* **TASK PROMPT**: Which lines of the material contain the string "yellow", with case counting? Collect and copy each of those lines in full.

[Word and element location data]
::::
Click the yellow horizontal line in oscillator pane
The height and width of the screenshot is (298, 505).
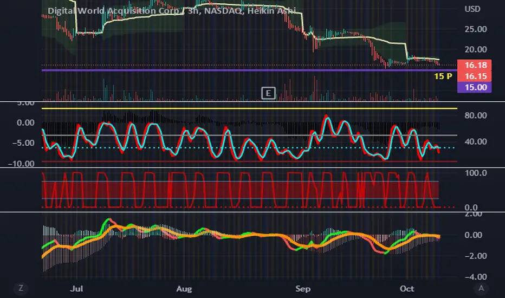coord(249,108)
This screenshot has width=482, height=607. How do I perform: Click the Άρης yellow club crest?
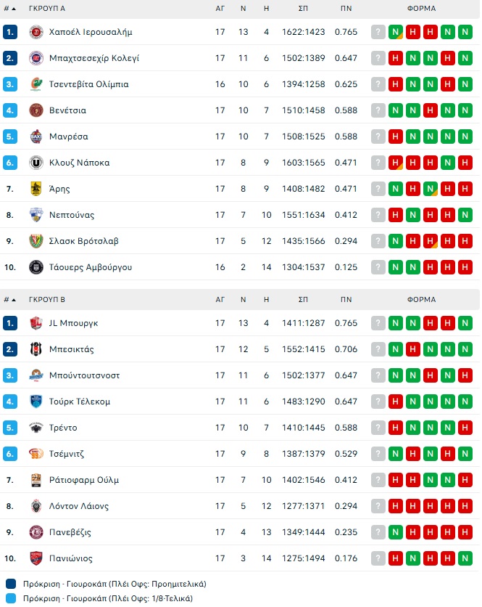(x=36, y=189)
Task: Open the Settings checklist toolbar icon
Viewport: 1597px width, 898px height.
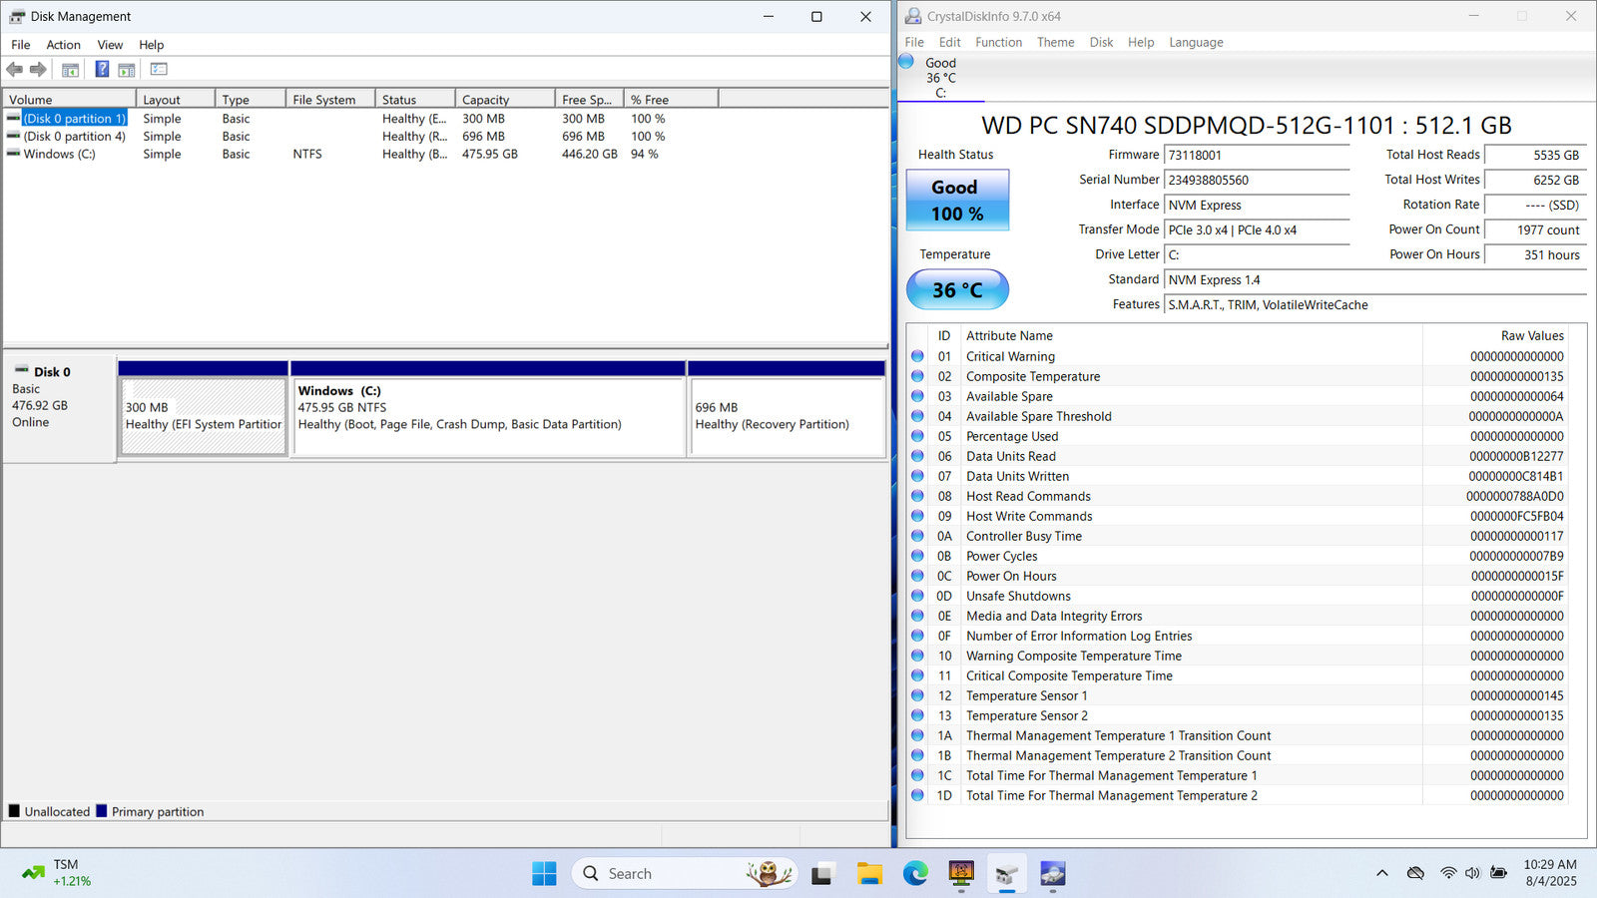Action: tap(159, 70)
::::
* **ANSWER**:
Click the yellow horizontal line in oscillator pane
This screenshot has width=482, height=607. How do I perform: Click the Άρης yellow club crest?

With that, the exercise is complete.